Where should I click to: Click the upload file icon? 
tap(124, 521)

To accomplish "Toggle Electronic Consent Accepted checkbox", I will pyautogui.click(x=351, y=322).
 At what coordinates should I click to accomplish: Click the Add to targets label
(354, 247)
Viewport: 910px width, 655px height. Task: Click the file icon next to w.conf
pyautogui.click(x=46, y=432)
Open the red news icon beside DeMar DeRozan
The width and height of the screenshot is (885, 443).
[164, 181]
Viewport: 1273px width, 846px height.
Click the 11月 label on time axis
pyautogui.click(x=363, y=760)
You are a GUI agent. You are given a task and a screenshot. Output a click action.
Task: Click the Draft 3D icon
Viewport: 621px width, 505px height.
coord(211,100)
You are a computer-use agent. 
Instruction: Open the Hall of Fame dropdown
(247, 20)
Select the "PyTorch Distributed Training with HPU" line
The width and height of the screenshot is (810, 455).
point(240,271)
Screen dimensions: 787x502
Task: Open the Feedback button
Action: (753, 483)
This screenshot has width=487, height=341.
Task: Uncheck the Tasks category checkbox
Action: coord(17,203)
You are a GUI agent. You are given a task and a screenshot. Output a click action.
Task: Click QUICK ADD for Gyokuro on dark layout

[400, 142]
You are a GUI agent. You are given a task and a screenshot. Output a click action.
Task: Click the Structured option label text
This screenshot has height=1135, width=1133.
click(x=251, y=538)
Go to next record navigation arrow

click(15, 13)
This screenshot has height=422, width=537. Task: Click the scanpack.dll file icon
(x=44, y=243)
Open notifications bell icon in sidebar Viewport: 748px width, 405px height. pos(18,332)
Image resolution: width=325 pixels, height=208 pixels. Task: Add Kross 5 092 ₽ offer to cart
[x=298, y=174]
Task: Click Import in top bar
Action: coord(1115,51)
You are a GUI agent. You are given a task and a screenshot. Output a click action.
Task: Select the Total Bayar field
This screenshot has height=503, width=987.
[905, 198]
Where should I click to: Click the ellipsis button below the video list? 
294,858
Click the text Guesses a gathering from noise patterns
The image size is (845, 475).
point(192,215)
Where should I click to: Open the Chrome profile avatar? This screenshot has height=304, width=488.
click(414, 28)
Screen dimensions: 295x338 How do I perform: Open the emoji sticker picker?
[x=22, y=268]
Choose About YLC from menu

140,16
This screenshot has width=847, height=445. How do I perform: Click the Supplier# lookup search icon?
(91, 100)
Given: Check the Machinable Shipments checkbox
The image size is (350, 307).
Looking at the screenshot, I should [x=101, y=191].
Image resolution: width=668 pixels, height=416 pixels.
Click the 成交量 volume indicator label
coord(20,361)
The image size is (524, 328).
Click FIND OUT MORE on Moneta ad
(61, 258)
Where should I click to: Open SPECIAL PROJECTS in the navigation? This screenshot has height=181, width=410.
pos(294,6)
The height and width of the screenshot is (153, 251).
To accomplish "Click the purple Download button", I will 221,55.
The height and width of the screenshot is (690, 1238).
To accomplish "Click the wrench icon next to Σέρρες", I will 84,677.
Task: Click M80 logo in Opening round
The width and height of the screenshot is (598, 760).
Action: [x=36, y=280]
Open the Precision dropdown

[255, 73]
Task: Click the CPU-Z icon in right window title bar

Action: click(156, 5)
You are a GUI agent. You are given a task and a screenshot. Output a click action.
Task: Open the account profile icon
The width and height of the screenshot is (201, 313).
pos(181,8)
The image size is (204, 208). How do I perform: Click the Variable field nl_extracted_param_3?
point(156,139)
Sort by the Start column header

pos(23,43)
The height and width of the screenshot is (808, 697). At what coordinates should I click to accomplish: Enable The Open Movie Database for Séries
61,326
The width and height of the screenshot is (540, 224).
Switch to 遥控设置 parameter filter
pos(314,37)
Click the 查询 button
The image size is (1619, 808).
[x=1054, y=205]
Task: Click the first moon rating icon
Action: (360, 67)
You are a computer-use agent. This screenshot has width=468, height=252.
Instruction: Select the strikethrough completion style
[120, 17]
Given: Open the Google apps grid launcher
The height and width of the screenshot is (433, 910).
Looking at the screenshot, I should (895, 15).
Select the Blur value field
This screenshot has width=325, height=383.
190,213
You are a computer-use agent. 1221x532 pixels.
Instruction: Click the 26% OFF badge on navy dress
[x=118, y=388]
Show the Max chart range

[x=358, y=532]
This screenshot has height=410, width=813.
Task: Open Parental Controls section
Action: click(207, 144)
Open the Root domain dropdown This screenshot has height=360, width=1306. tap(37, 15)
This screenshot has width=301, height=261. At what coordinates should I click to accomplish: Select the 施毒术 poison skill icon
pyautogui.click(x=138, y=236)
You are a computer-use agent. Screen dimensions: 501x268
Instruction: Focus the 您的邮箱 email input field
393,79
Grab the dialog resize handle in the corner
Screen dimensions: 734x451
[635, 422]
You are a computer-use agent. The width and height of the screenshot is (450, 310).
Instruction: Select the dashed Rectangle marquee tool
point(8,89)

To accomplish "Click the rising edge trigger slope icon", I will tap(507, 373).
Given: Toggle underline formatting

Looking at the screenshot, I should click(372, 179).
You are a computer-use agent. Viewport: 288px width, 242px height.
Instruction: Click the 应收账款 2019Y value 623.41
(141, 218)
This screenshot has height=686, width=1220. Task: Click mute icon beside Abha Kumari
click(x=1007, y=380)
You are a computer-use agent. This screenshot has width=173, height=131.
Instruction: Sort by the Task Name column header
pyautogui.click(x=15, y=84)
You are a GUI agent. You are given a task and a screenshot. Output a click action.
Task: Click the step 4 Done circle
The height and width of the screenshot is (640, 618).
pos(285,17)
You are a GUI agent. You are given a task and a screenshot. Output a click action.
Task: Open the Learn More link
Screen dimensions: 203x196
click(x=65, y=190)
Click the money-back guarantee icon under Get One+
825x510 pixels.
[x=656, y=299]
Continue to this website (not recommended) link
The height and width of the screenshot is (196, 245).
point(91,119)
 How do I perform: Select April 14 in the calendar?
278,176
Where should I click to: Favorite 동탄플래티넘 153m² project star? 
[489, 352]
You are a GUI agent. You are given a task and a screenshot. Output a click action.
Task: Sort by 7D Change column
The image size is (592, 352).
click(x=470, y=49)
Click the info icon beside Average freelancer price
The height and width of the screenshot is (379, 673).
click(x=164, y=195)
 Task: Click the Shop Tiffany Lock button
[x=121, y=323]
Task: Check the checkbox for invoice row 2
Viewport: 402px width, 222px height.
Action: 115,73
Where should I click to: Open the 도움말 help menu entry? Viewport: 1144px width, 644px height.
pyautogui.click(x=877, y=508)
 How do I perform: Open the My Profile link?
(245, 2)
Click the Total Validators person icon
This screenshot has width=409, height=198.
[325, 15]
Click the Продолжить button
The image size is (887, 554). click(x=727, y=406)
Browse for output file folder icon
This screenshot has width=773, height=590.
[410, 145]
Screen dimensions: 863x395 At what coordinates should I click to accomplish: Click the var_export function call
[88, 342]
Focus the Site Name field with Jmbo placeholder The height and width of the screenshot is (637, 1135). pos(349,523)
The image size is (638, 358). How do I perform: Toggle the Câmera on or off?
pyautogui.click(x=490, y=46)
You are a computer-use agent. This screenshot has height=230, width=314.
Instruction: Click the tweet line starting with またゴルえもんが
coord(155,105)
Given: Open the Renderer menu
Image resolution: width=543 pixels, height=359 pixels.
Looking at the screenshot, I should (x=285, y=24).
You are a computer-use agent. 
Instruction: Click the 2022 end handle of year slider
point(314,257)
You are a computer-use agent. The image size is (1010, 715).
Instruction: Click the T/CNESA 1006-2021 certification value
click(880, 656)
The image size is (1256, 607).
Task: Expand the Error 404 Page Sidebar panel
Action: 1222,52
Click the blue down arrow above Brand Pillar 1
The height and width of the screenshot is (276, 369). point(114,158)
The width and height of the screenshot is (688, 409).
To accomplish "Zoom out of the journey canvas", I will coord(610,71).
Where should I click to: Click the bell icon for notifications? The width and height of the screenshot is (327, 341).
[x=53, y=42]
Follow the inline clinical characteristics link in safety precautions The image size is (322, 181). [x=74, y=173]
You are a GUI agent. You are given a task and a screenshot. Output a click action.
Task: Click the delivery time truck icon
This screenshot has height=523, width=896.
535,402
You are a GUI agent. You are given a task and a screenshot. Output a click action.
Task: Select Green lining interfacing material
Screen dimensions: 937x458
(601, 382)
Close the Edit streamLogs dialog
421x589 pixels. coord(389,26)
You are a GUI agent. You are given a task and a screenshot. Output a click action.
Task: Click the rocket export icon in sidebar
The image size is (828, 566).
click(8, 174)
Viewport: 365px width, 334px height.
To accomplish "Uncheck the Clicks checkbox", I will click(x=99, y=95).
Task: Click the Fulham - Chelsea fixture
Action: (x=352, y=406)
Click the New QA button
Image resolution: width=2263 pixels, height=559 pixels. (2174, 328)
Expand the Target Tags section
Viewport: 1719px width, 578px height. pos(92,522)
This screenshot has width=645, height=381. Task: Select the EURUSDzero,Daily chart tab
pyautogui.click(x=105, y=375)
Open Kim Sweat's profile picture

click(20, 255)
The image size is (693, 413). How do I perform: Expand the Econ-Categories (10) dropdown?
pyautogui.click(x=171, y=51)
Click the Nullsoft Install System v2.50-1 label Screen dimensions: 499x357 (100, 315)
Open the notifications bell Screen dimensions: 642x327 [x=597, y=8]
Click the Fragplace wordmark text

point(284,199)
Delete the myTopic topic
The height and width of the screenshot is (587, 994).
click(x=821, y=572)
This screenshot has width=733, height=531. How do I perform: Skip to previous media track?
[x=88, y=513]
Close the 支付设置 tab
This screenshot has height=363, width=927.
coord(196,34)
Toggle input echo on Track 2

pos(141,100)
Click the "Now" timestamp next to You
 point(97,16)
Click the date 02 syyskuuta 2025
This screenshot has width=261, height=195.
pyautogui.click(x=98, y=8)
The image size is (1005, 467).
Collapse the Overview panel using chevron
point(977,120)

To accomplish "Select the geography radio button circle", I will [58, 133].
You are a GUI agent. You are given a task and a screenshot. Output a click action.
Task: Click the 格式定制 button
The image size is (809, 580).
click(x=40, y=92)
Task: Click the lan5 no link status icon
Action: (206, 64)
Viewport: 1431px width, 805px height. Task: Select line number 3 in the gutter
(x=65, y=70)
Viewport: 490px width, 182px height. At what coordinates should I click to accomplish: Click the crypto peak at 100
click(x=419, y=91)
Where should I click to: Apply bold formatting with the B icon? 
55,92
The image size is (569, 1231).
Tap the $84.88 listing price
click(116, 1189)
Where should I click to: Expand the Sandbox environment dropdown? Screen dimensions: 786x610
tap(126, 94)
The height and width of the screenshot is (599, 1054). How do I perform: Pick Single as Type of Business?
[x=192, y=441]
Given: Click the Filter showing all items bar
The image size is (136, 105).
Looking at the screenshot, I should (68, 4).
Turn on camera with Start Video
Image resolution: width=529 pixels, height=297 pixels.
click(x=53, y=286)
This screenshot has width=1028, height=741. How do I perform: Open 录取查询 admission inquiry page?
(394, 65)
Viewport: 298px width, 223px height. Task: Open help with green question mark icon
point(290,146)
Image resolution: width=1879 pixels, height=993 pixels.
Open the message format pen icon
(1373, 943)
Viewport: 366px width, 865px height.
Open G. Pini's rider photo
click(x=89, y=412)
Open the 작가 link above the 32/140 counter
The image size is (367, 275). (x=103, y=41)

**********

■ What is required ■
Check each line of the records above for the word "computer", then give the number of lines that have it, with no other words.

■ Answer section ■
10